The Biz Monday Starter: Film Industry Heroes

Art as a reflection of society. I've been thinking a lot about that lately. How is the American film industry a reflection of me? Is it an accurate one? If so, do I like the portrayal? If not, what do I feel is lacking? I don't believe, of course, that one film or one character or one script can fully define me as individual, but I do believe that it at least attempts to reflect certain aspects of my culture, my values, and my life. Which brings me to the subject of film industry heroes. I read this NYTimes article by A.O. Scott and could not stop thinking about it. It is well written and brings up some good points about film, the American hero, and American values. Anyone have any ideas, critiques, or comments?


  1. You know that I have serious doubts about the idea that 'decency, wealth, love, and fame should exist as congruent expressions of happiness. I'm not saying they absolutely can't coexist in that way . . . though maybe that's what I should be saying.

    It does make a good story though. And we don't even have to be confronted with difficult, challenging, possibly ethically ambiguous choices. Hooray!!! But what if those choices are the primary things that create meaning in our life . . . But hey, who needs meaning when you have netflix, or romance novels, or even youtube.

    One of my favorite new movements in evangelicism is called Prosperity Theology. It posits that the god of christianity wants you to be wealthy. A lot of groups have implicitly (sometimes explicitly) posited this in the past, but now we have a whole movement complete with books, sermons, and videos. While we note that many evangelicals are embarrased by the new trend, the task of reconciling Prosperity Theology (or even the American middle class) with the whole thing about Jesus telling the rich man to sell everything but his shoes and give the money to the poor is troubling to say the least. But maybe if we just keep not thinking about it, it will all just go away. That's what I'm banking on.

    Anyway I gotta run.

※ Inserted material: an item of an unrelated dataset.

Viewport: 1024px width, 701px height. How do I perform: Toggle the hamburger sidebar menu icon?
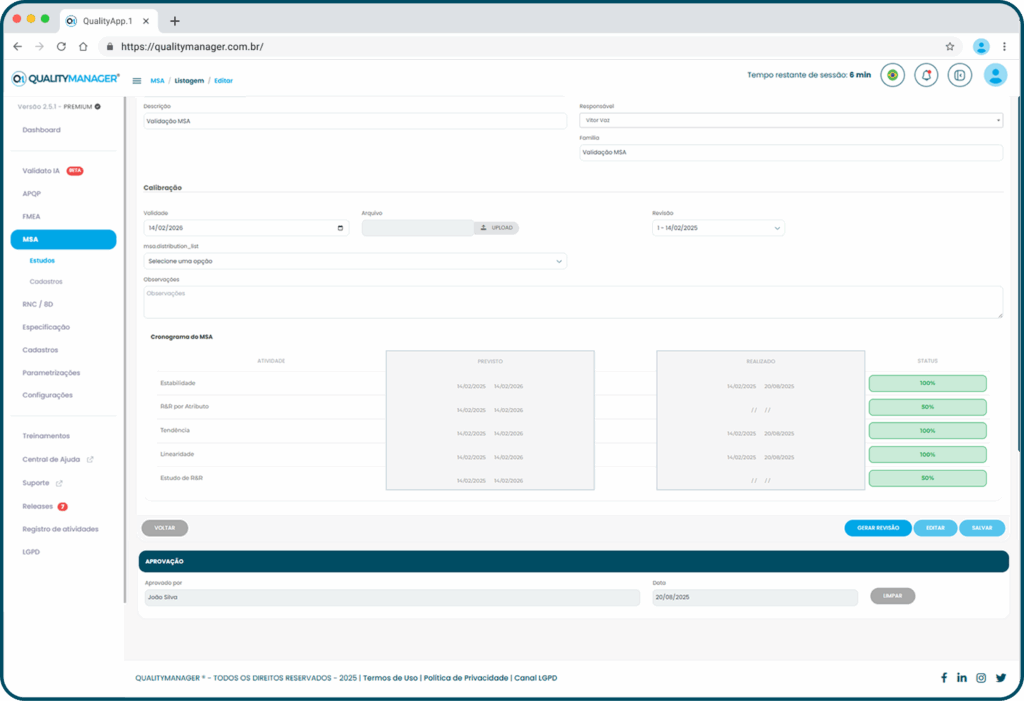point(137,80)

Gotta get my civic's oil changed, go out to lunch and make sure my newest netflix arrived . . .

  2. Interesting. I had never heard of Prosperity Theology. I have also been thinking about duality when it comes to the wealthy. For instance how so much good can come from money that came from bad things. I am actually, believe it or not staying at the Reynolds house in Critz, Va. Home of R.J. Reynolds, the Winston Salem tobacco king. From the money created by cigarettes came individual wealth, but also a community center, schools (i.e. Virginia Tech), and donations to charitable funds. I can't say that the family first had any clues as to the negative effects of tobacco in the 1800s to early 1900s, but I am sure that at some point they became hard to ignore. Especially as the ingredients put in cigarettes became less "natural" tobacco and more processed chemicals. But again no denying the good that came from the wealth. Even churches who have vast amounts of wealth are an example of this.

    As far as netflix...a thing like Christmas morning when it arrives.